From: Peter Constable (petercon@microsoft.com)
Date: Thu Jun 09 2005 - 12:35:45 CDT
> From: unicode-bounce@unicode.org [mailto:unicode-bounce@unicode.org]
On Behalf
> Of Philippe Verdy
> Unicode sees markup in a HTML file as if it was splitting the rich
document
> into many distinct plain-text documents. What these extra markup will
do is
> also not specified.
>
> So if you insert markup in the middle of a combining sequence, it is
no
> longer a single combining sequence for Unicode. Instead it will be
seen by
> Unicode as a document ending with a correct combining sequence, and
another
> document starting by a defective combining sequence.
AFAIK, this personal opinion of Philippe's is not reflected anywhere in
the Unicode Standard. The most likely place for it to be addressed would
be UTR20, and it is silent on this matter.

● RECORDED INFORMATION
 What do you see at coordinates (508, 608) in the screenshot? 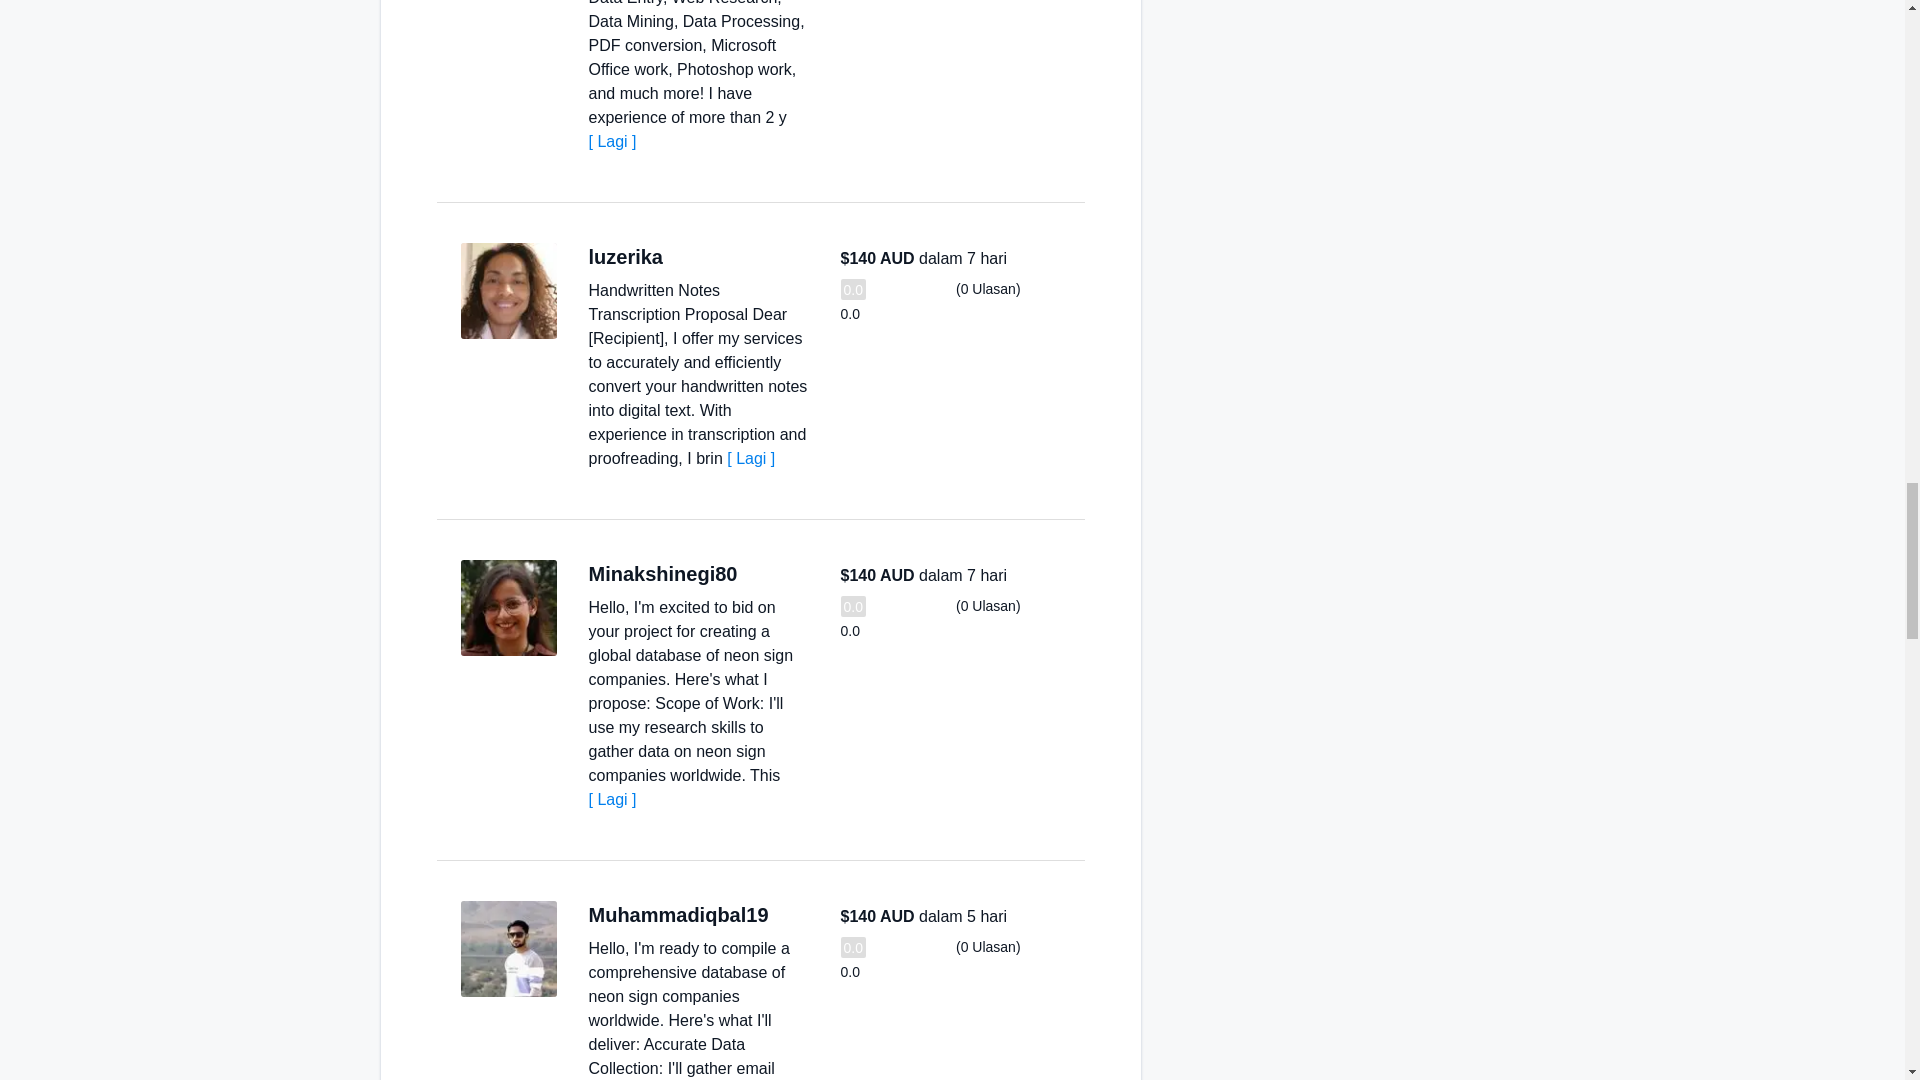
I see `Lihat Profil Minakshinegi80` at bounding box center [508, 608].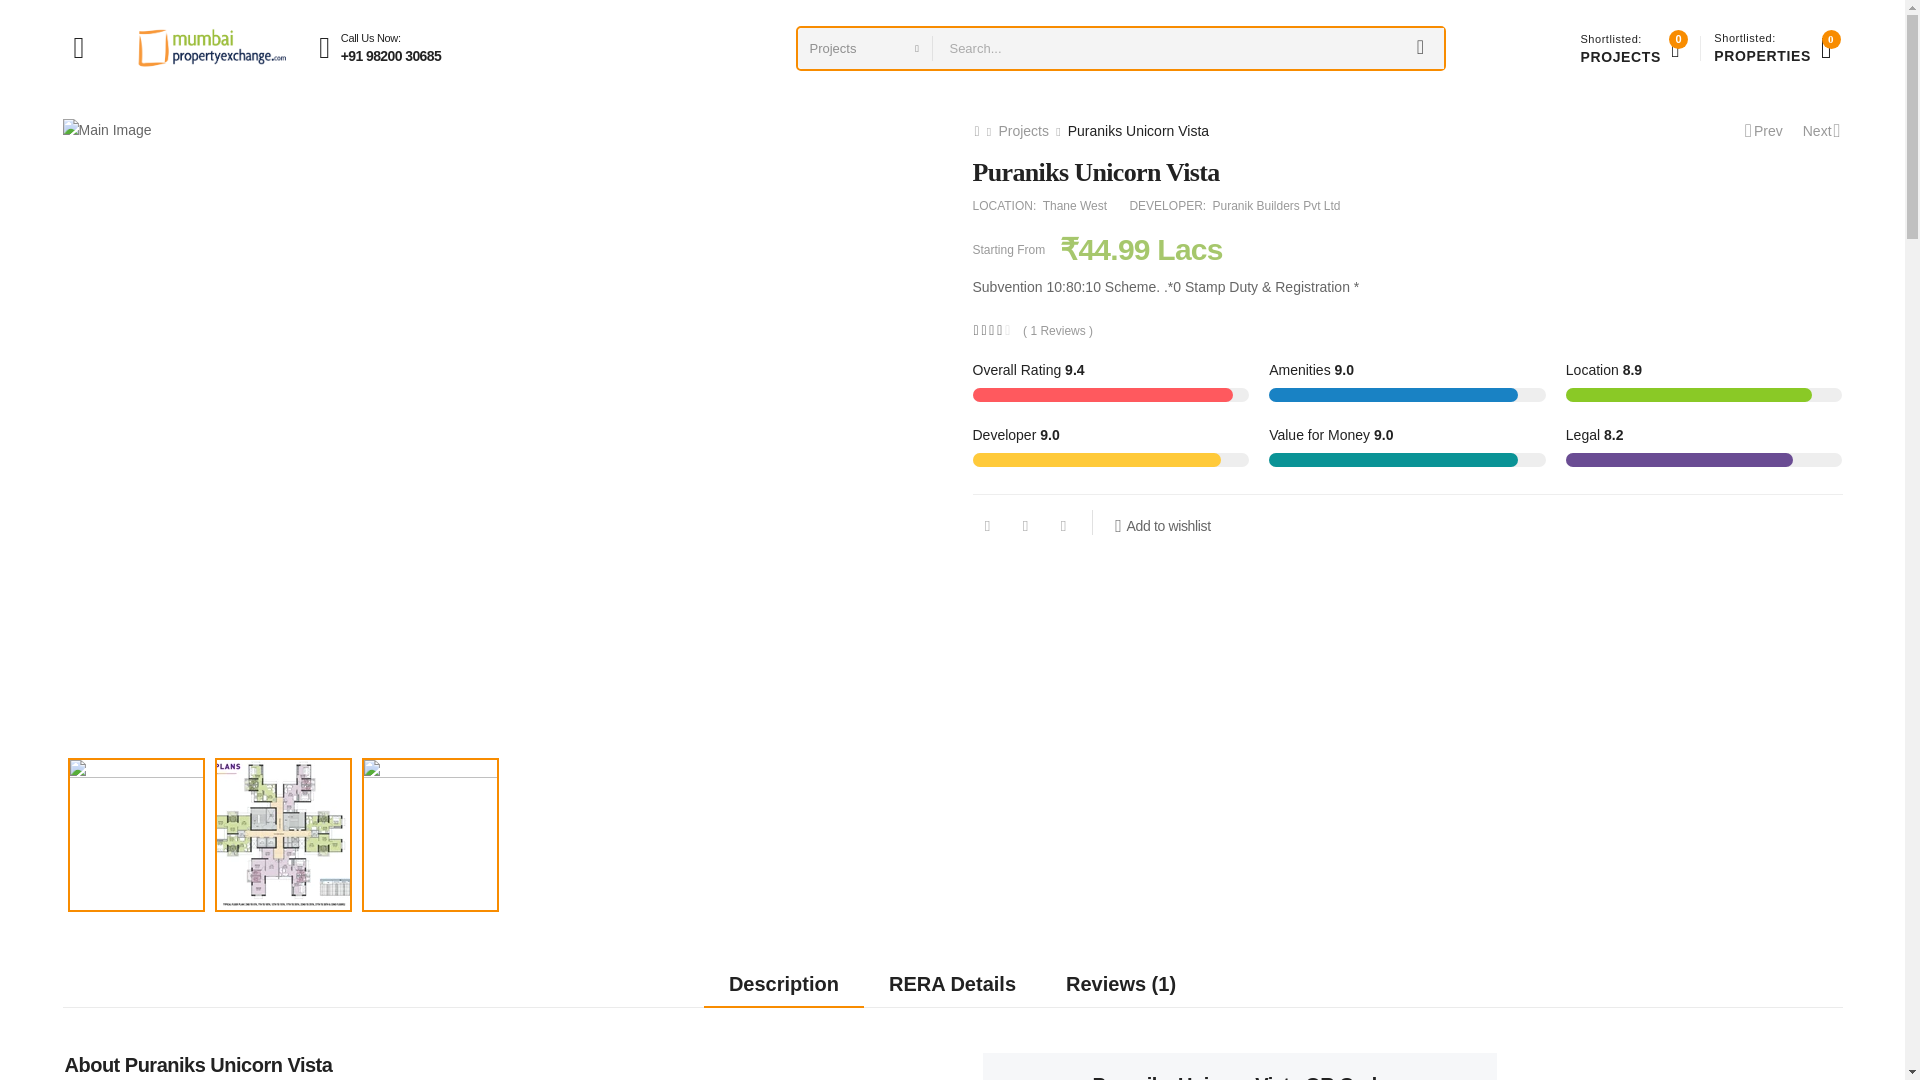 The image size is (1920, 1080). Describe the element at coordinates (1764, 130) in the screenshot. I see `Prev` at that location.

● TASK REQUIREMENTS
Write a continuation of the email about markup inside Unicode combining sequences, starting after its last sentence. The lines above are unrelated to the email and serve as separate material.

● THE RESPONSE
*My* opinion, supported by the silence of the Unicode Standard on the
topic, is that it is up to the higher-level protocol -- the HTML spec --
to specify what the impact of various markup elements may have on
various text processes over the character content of a document. For
instance, I would expect the sequences in <TD>abc</TD><TD>def</TD> to be
treated as distinct document elements, implying no cursive connection
between them (among other things), but I would expect the sequences
<span>abc</span><span>def</span> to be considered a single text element
for rendering purposes (barring further stylesheet effects -- a
stylesheet might, of course, transform spans into distinct non-inline
structural elements).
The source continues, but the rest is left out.